The problem. Convert the items from the line that contains "Given: Activate the" through the line that contains "coord(854,492)" into a Markdown table with the columns No. and Text, numbering each row and omitting blank lines.

☆ ☆ ☆

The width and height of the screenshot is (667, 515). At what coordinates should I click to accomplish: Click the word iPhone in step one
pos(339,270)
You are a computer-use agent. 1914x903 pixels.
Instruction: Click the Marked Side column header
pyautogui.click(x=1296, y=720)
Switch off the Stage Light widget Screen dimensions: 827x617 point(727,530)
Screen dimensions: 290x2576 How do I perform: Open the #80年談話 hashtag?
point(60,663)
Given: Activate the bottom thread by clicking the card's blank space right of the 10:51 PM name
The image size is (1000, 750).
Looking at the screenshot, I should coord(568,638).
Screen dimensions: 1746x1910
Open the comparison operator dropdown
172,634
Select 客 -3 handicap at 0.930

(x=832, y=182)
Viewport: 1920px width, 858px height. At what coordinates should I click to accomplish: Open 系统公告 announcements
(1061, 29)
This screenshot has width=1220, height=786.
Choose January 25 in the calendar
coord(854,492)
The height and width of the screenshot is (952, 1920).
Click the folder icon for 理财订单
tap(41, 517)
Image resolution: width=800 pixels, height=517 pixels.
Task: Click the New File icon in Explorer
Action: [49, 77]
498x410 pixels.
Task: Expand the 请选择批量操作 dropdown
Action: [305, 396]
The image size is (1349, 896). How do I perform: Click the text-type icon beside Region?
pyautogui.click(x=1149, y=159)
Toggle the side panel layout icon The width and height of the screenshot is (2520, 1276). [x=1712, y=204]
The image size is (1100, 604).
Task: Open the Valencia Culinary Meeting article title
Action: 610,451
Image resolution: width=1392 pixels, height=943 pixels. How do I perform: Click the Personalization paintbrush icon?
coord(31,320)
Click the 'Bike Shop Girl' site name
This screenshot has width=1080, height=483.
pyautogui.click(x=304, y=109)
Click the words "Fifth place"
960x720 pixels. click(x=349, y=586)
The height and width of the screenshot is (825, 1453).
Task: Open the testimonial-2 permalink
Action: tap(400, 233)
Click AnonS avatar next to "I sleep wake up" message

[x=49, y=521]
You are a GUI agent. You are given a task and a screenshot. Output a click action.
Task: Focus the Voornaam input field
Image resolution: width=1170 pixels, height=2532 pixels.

☆ ☆ ☆

Solved problem.
| No. | Text |
|---|---|
| 1 | Given: Activate the bottom thread by clicking the card's blank space right of the 10:51 PM name |
| 2 | The image size is (1000, 750). |
| 3 | Looking at the screenshot, I should coord(568,638). |
| 4 | Screen dimensions: 1746x1910 |
| 5 | Open the comparison operator dropdown |
| 6 | 172,634 |
| 7 | Select 客 -3 handicap at 0.930 |
| 8 | (x=832, y=182) |
| 9 | Viewport: 1920px width, 858px height. At what coordinates should I click to accomplish: Open 系统公告 announcements |
| 10 | (1061, 29) |
| 11 | This screenshot has width=1220, height=786. |
| 12 | Choose January 25 in the calendar |
| 13 | coord(854,492) |